[INPUT]

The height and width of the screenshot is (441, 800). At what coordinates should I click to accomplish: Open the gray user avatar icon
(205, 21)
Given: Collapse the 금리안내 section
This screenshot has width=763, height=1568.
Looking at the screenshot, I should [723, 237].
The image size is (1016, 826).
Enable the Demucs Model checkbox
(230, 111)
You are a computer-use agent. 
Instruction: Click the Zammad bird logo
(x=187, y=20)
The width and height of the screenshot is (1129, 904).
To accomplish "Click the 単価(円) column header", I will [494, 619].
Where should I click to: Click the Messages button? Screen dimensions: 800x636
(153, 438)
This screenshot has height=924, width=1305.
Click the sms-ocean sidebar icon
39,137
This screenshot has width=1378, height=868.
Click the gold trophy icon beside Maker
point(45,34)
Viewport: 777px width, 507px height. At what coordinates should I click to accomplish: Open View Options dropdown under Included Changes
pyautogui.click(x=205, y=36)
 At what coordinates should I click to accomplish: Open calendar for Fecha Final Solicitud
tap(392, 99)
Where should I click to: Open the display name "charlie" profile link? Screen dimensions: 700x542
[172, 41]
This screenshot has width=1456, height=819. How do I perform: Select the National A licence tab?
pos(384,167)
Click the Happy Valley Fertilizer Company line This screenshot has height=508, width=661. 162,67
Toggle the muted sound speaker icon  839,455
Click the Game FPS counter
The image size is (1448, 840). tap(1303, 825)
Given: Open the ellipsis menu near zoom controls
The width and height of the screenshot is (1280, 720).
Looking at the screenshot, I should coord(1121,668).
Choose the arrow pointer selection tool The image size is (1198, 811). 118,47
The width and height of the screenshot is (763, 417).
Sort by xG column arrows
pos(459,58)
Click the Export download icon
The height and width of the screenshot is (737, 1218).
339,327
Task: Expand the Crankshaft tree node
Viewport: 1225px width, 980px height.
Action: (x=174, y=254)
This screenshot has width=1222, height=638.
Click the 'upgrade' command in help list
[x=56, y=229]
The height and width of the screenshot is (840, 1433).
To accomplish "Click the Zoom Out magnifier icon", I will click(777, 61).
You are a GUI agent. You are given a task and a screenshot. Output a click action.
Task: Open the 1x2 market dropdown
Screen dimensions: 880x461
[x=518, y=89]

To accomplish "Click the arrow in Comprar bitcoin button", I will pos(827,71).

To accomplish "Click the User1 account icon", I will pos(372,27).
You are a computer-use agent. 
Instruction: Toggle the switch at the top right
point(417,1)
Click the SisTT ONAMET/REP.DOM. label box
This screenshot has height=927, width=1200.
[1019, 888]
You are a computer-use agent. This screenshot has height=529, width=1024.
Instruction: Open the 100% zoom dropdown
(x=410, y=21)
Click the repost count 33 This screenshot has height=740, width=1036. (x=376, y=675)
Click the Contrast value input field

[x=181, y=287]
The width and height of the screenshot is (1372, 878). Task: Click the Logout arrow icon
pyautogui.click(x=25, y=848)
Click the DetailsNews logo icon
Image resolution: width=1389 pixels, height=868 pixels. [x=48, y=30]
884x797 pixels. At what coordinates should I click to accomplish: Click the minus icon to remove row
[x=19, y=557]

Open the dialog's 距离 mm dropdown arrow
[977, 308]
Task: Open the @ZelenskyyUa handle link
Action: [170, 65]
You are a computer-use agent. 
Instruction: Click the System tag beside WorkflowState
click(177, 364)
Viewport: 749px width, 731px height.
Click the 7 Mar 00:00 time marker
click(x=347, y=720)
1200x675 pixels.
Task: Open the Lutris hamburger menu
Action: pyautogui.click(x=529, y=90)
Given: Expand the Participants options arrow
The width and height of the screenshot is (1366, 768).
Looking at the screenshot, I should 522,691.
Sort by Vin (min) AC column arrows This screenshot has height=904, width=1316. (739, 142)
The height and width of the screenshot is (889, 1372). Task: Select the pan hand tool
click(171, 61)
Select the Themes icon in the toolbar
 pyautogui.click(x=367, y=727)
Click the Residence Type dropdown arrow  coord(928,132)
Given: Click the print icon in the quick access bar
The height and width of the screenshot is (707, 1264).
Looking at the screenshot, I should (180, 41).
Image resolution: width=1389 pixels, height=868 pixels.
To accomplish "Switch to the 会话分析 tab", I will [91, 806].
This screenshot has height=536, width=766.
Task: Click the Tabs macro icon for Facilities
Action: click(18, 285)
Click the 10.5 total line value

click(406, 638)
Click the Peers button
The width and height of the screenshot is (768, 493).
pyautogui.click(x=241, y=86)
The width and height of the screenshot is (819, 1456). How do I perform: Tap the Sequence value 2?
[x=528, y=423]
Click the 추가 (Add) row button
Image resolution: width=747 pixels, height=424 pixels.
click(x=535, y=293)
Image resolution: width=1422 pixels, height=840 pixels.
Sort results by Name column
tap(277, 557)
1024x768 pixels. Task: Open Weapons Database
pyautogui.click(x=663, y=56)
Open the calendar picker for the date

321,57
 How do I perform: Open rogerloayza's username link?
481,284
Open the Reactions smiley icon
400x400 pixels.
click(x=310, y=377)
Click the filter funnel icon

[/INPUT]

> DIRECTIONS: From the first line to the last, return the data exactly.

> SOLUTION TO THIS PROBLEM:
The height and width of the screenshot is (441, 800). At what coordinates should I click to accomplish: Open the gray user avatar icon
(205, 21)
Given: Collapse the 금리안내 section
This screenshot has width=763, height=1568.
Looking at the screenshot, I should [723, 237].
The image size is (1016, 826).
Enable the Demucs Model checkbox
(230, 111)
You are a computer-use agent. 
Instruction: Click the Zammad bird logo
(x=187, y=20)
The width and height of the screenshot is (1129, 904).
To accomplish "Click the 単価(円) column header", I will [494, 619].
Where should I click to: Click the Messages button? Screen dimensions: 800x636
(153, 438)
This screenshot has height=924, width=1305.
Click the sms-ocean sidebar icon
39,137
This screenshot has width=1378, height=868.
Click the gold trophy icon beside Maker
point(45,34)
Viewport: 777px width, 507px height. At what coordinates should I click to accomplish: Open View Options dropdown under Included Changes
pyautogui.click(x=205, y=36)
 At what coordinates should I click to accomplish: Open calendar for Fecha Final Solicitud
tap(392, 99)
Where should I click to: Open the display name "charlie" profile link? Screen dimensions: 700x542
[172, 41]
This screenshot has width=1456, height=819. How do I perform: Select the National A licence tab?
pos(384,167)
Click the Happy Valley Fertilizer Company line This screenshot has height=508, width=661. 162,67
Toggle the muted sound speaker icon  839,455
Click the Game FPS counter
The image size is (1448, 840). tap(1303, 825)
Given: Open the ellipsis menu near zoom controls
The width and height of the screenshot is (1280, 720).
Looking at the screenshot, I should coord(1121,668).
Choose the arrow pointer selection tool The image size is (1198, 811). 118,47
The width and height of the screenshot is (763, 417).
Sort by xG column arrows
pos(459,58)
Click the Export download icon
The height and width of the screenshot is (737, 1218).
339,327
Task: Expand the Crankshaft tree node
Viewport: 1225px width, 980px height.
Action: (x=174, y=254)
This screenshot has width=1222, height=638.
Click the 'upgrade' command in help list
[x=56, y=229]
The height and width of the screenshot is (840, 1433).
To accomplish "Click the Zoom Out magnifier icon", I will click(777, 61).
You are a GUI agent. You are given a task and a screenshot. Output a click action.
Task: Open the 1x2 market dropdown
Screen dimensions: 880x461
[x=518, y=89]

To accomplish "Click the arrow in Comprar bitcoin button", I will pos(827,71).

To accomplish "Click the User1 account icon", I will pos(372,27).
You are a computer-use agent. 
Instruction: Toggle the switch at the top right
point(417,1)
Click the SisTT ONAMET/REP.DOM. label box
This screenshot has height=927, width=1200.
[1019, 888]
You are a computer-use agent. This screenshot has height=529, width=1024.
Instruction: Open the 100% zoom dropdown
(x=410, y=21)
Click the repost count 33 This screenshot has height=740, width=1036. (x=376, y=675)
Click the Contrast value input field

[x=181, y=287]
The width and height of the screenshot is (1372, 878). Task: Click the Logout arrow icon
pyautogui.click(x=25, y=848)
Click the DetailsNews logo icon
Image resolution: width=1389 pixels, height=868 pixels. [x=48, y=30]
884x797 pixels. At what coordinates should I click to accomplish: Click the minus icon to remove row
[x=19, y=557]

Open the dialog's 距离 mm dropdown arrow
[977, 308]
Task: Open the @ZelenskyyUa handle link
Action: [170, 65]
You are a computer-use agent. 
Instruction: Click the System tag beside WorkflowState
click(177, 364)
Viewport: 749px width, 731px height.
Click the 7 Mar 00:00 time marker
click(x=347, y=720)
1200x675 pixels.
Task: Open the Lutris hamburger menu
Action: pyautogui.click(x=529, y=90)
Given: Expand the Participants options arrow
The width and height of the screenshot is (1366, 768).
Looking at the screenshot, I should 522,691.
Sort by Vin (min) AC column arrows This screenshot has height=904, width=1316. (739, 142)
The height and width of the screenshot is (889, 1372). Task: Select the pan hand tool
click(171, 61)
Select the Themes icon in the toolbar
 pyautogui.click(x=367, y=727)
Click the Residence Type dropdown arrow  coord(928,132)
Given: Click the print icon in the quick access bar
The height and width of the screenshot is (707, 1264).
Looking at the screenshot, I should (180, 41).
Image resolution: width=1389 pixels, height=868 pixels.
To accomplish "Switch to the 会话分析 tab", I will [91, 806].
This screenshot has height=536, width=766.
Task: Click the Tabs macro icon for Facilities
Action: click(18, 285)
Click the 10.5 total line value

click(406, 638)
Click the Peers button
The width and height of the screenshot is (768, 493).
pyautogui.click(x=241, y=86)
The width and height of the screenshot is (819, 1456). How do I perform: Tap the Sequence value 2?
[x=528, y=423]
Click the 추가 (Add) row button
Image resolution: width=747 pixels, height=424 pixels.
click(x=535, y=293)
Image resolution: width=1422 pixels, height=840 pixels.
Sort results by Name column
tap(277, 557)
1024x768 pixels. Task: Open Weapons Database
pyautogui.click(x=663, y=56)
Open the calendar picker for the date

321,57
 How do I perform: Open rogerloayza's username link?
481,284
Open the Reactions smiley icon
400x400 pixels.
click(x=310, y=377)
Click the filter funnel icon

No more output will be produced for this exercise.